FILED PURSUANT TO RULE 424(b)(3) and 424(c)
REGISTRATION STATEMENT NO. 333-106944

Prospectus Supplement
(To Prospectus Dated September 16, 2003)

$402,500,000
UTSTARCOM, INC.
0.875% Convertible Subordinated Notes due March 1, 2008 (the "Convertible Notes") and the Common Stock Issuable Upon Conversion of
the Convertible Notes


        This prospectus supplement relates to the resale by selling security holders of their Convertible Notes and the shares of common stock issuable upon the conversion of the Convertible Notes.

        This prospectus supplement should be read in conjunction with, and may not be delivered or utilized without, the prospectus dated September 16, 2003, including the supplement dated October 7, 2003, the supplement dated November 5, 2003, the supplement dated February 10, 2004 and any other amendments or supplements thereto. The terms of the Convertible Notes are set forth in the prospectus.

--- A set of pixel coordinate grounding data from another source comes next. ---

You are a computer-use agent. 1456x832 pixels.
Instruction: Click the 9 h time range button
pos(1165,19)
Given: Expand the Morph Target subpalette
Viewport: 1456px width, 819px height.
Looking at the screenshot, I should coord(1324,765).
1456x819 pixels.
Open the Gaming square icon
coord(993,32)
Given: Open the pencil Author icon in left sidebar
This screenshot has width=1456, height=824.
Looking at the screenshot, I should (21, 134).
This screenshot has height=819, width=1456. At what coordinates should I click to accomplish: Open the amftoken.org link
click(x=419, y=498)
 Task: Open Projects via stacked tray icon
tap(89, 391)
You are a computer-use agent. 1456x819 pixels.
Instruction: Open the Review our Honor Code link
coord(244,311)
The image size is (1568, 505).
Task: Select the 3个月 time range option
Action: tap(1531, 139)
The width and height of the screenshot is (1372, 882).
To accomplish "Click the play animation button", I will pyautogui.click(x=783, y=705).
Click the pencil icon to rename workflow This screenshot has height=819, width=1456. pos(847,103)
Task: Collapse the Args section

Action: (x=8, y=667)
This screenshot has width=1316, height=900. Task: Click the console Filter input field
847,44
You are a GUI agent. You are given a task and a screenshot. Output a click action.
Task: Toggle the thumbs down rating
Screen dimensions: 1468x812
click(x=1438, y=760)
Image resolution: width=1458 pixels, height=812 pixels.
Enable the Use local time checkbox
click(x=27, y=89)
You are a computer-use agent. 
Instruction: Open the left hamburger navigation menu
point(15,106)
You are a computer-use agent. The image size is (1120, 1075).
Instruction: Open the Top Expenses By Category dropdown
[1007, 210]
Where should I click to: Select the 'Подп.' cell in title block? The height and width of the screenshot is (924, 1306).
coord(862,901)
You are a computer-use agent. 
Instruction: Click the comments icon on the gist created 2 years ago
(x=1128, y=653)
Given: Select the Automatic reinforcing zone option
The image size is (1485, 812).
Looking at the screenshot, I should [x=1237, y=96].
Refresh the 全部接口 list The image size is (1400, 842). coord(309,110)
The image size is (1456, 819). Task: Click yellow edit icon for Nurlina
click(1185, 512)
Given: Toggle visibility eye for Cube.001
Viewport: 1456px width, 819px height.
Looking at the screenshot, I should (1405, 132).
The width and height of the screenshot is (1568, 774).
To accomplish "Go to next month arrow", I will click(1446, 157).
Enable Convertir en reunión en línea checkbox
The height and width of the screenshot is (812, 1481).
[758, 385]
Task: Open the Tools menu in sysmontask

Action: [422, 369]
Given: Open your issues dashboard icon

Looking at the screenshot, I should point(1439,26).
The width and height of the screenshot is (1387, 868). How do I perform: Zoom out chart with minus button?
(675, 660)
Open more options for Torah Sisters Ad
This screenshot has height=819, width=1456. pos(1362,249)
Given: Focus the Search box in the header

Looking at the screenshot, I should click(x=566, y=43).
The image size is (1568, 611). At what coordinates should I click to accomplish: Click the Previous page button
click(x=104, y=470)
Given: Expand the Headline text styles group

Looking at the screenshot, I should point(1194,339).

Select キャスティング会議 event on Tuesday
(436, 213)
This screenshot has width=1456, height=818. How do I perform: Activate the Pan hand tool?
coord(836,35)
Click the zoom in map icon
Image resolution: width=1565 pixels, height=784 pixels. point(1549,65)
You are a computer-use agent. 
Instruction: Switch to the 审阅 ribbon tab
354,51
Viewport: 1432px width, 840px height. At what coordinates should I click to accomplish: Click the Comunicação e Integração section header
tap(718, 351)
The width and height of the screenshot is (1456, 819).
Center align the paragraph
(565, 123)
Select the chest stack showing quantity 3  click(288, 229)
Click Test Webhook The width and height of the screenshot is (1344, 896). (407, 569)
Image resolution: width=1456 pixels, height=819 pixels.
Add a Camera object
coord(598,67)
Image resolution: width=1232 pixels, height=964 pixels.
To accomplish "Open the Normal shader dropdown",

        The information in the table appearing under the heading "Selling Security Holders" beginning on page 52 of the prospectus is amended by adding the information below with respect to persons not previously listed in the prospectus or in any amendments or supplements thereto, and by superceding the information with respect to persons listed in the prospectus or in any amendments or supplements thereto that are listed below:

Name

  Principal Amount
at Maturity of
Convertible Notes
Beneficially Owned
That May be Sold

  Percentage of
Convertible Notes
Outstanding

  Number of
Shares of
Common Stock
That May be Sold (1)

  Percentage of
Common Stock
Outstanding (2)

Argent LowLev Convertible Arbitrage Fund LLC   $ 433,000   *   18,201   *
Argent LowLev Convertible Arbitrage Fund Ltd.   $ 2,700,000   *   113,493   *
Class C Trading Company Ltd.   $ 300,000   *   12,610   *

*
Less than 1%

(1)
Assumes conversion of all of the Convertible Notes at a conversion price of approximately $23.79 per share of common stock. However, this conversion price will be subject to adjustment as described under "Description of Notes—Conversion Rights" in the prospectus. As a result, the amount of common stock issuable upon conversion of the Convertible Notes may increase or decrease in the future.

(2)
Calculated based on Rule 13d-3(d)(i) of the Exchange Act using 117,198,949 shares of the common stock outstanding as of March 29, 2004. In calculating this amount, we treated as outstanding the number of shares of common stock issuable upon conversion of all of that particular holder's Convertible Notes. However, we did not assume the conversion of any other holder's Convertible Notes.

        We prepared this table based on the information supplied to us on or before April 23, 2004 by the selling security holders named in the table.


        Investing in the Convertible Notes involves risks that are described in the "Risk Factors" section beginning on page 6 of the prospectus.


        Neither the Securities and Exchange Commission nor any state securities commission has approved or disapproved of these securities or passed upon the adequacy or accuracy of this prospectus. Any representation to the contrary is a criminal offense.


The date of this prospectus supplement is April 26, 2004.